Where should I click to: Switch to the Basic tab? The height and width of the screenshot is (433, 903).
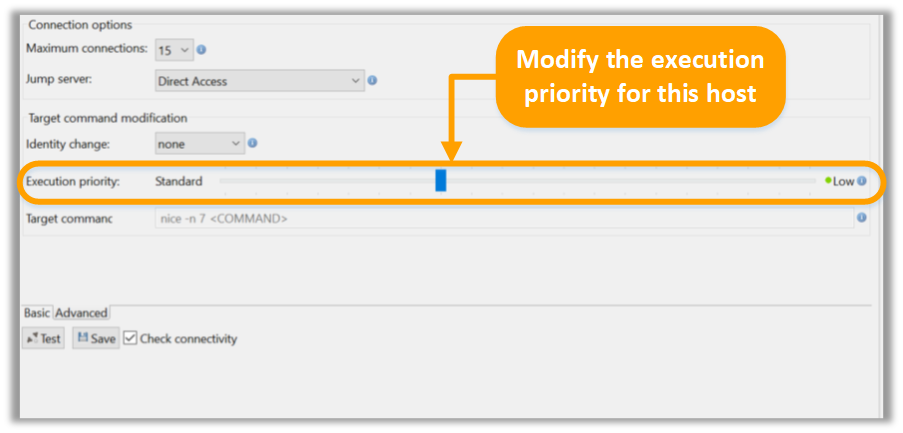pyautogui.click(x=37, y=313)
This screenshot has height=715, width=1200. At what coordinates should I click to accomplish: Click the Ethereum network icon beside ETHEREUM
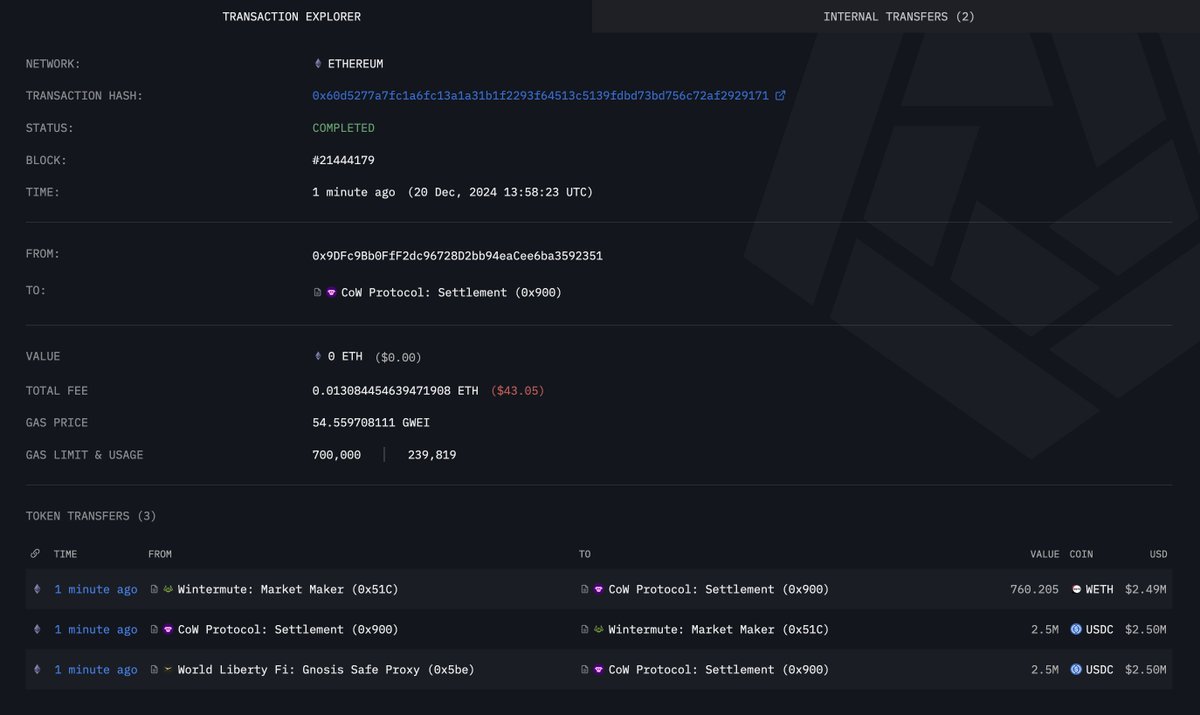point(317,63)
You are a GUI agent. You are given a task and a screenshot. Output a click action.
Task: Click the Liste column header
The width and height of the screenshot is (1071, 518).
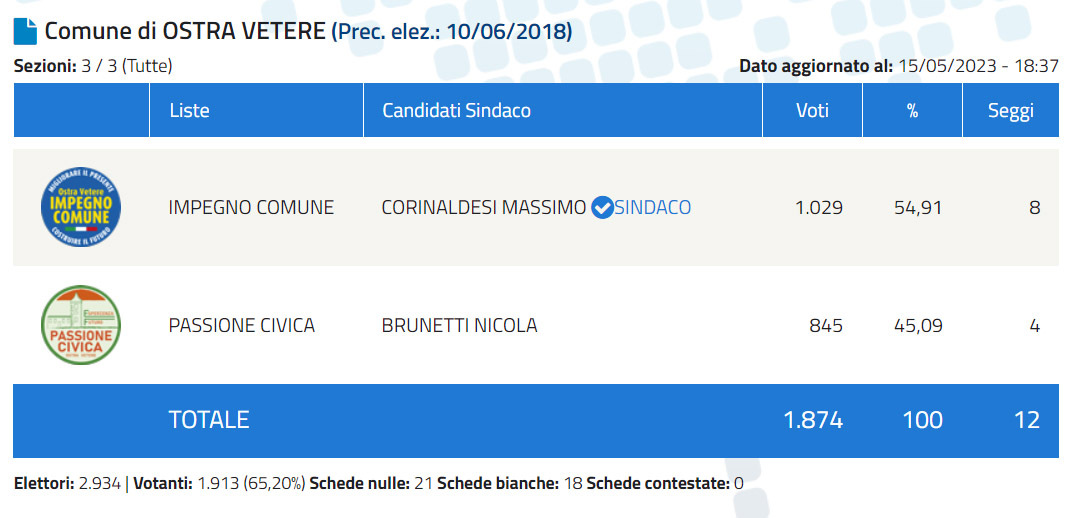click(190, 110)
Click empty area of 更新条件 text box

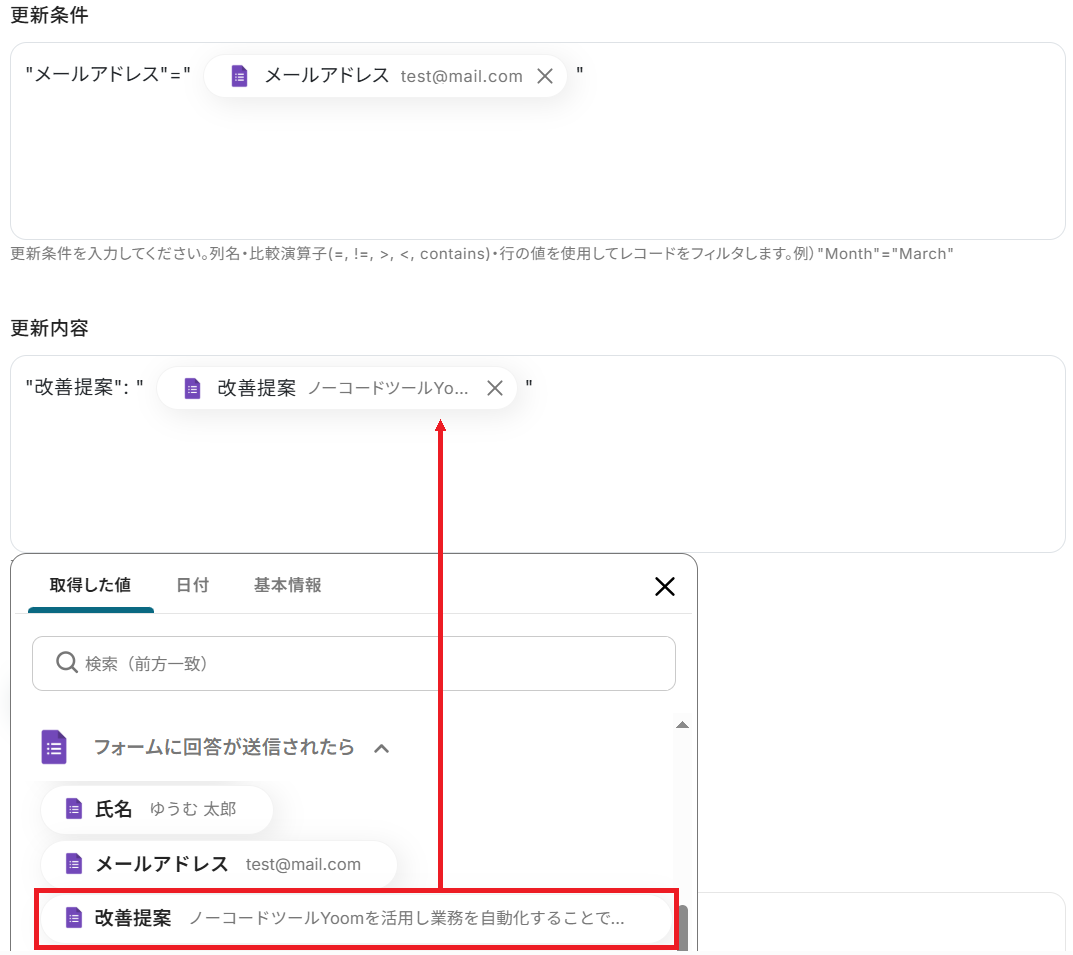(x=537, y=170)
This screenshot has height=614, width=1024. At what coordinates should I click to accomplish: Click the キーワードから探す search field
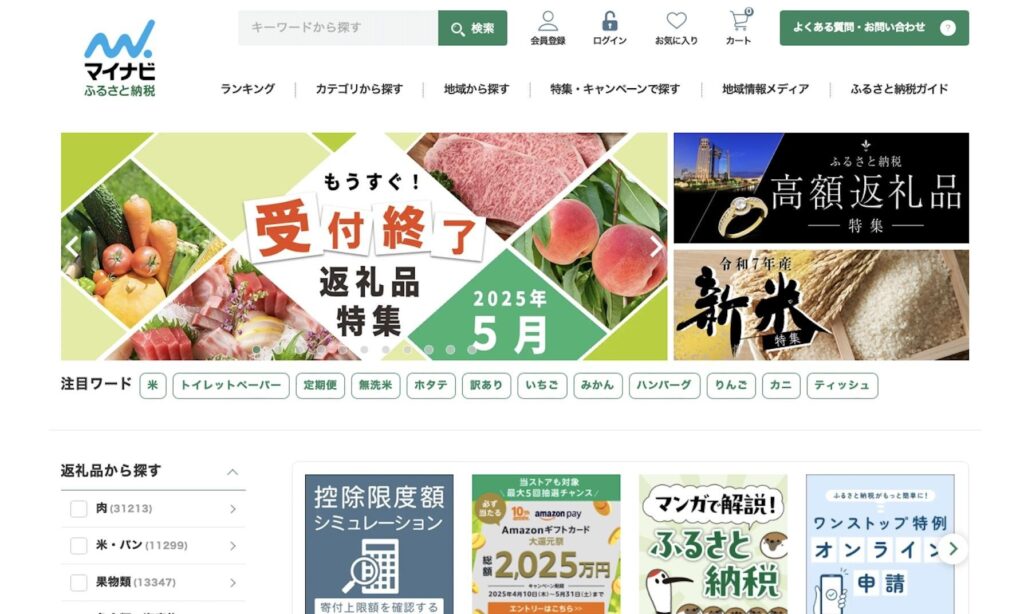(x=338, y=28)

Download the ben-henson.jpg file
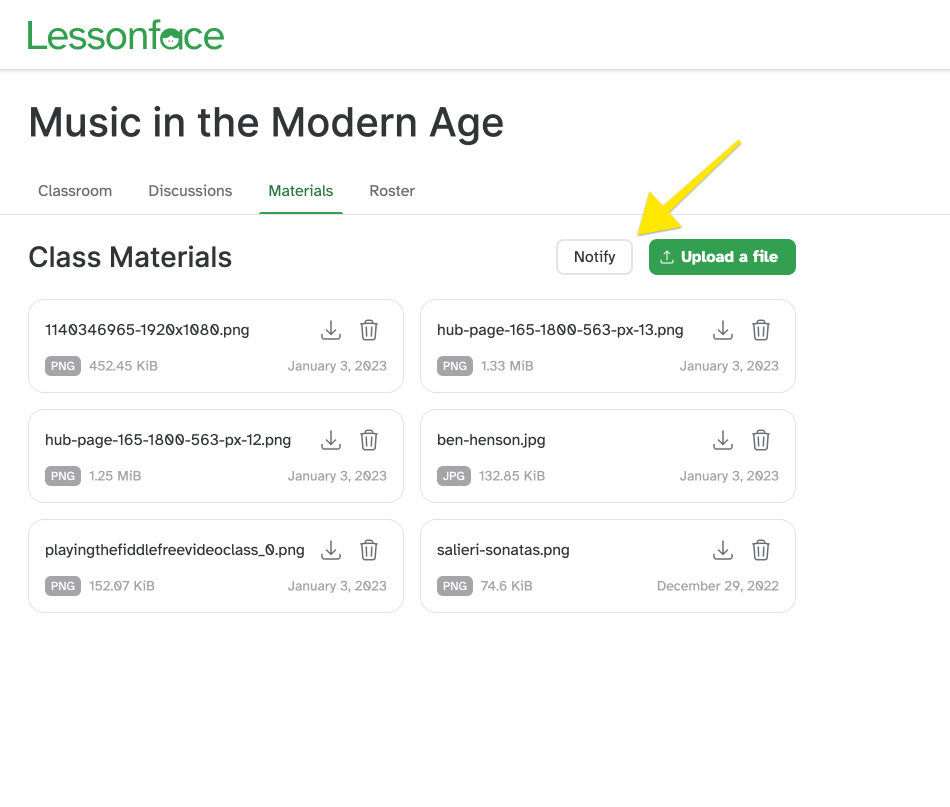click(x=722, y=439)
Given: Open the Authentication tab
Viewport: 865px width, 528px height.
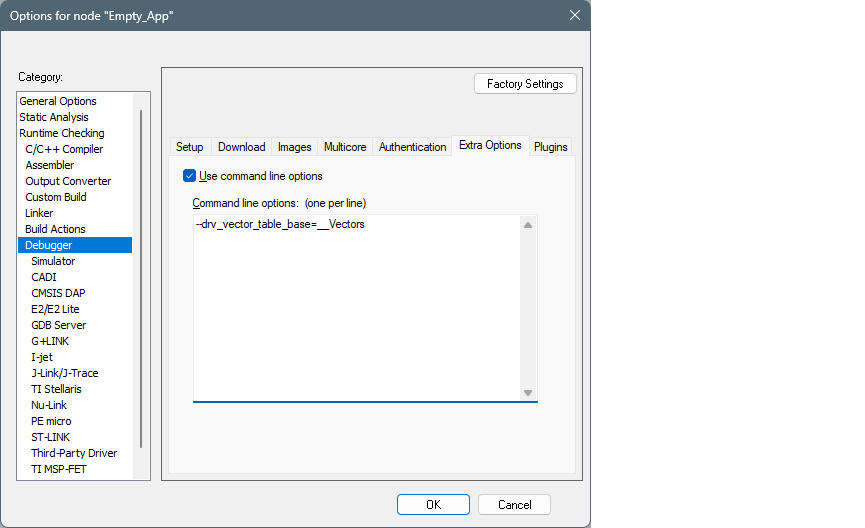Looking at the screenshot, I should coord(412,147).
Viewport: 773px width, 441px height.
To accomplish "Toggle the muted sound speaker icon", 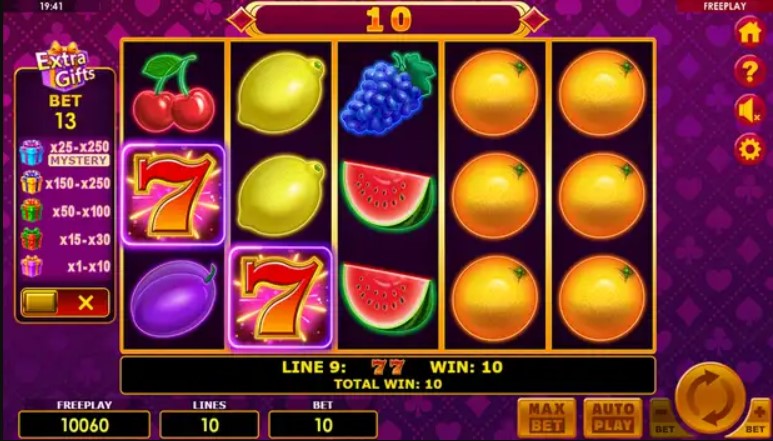I will tap(749, 110).
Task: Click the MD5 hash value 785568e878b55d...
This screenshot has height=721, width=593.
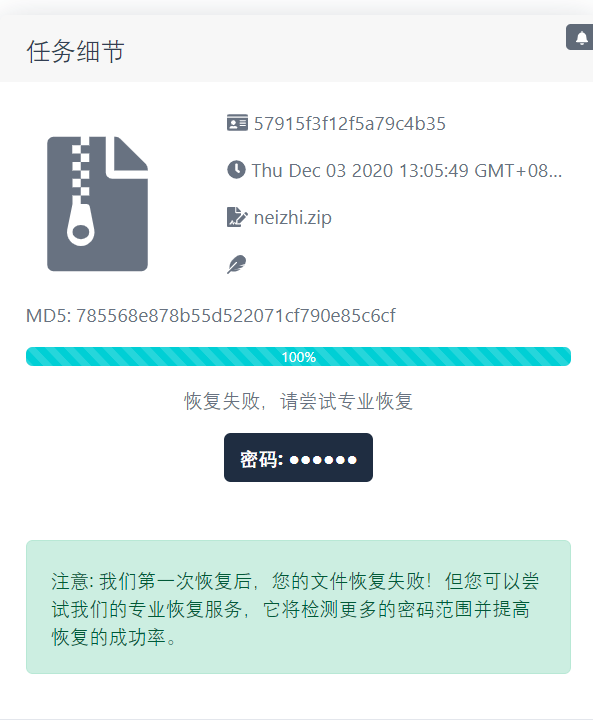Action: click(x=235, y=316)
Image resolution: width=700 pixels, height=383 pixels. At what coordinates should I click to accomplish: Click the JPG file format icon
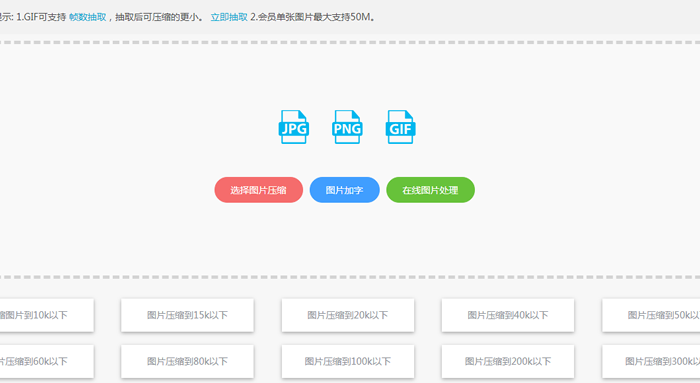click(294, 127)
________________________________________
§ **Exercise instructions**
Copy the entries above verbatim, starting at the line that contains "Image resolution: width=700" and continuing through the last of the entries, and leave the pictures out of your copy.

§ **Finished answer**
Image resolution: width=700 pixels, height=383 pixels. At what coordinates should I click to accomplish: Click the JPG file format icon
click(294, 127)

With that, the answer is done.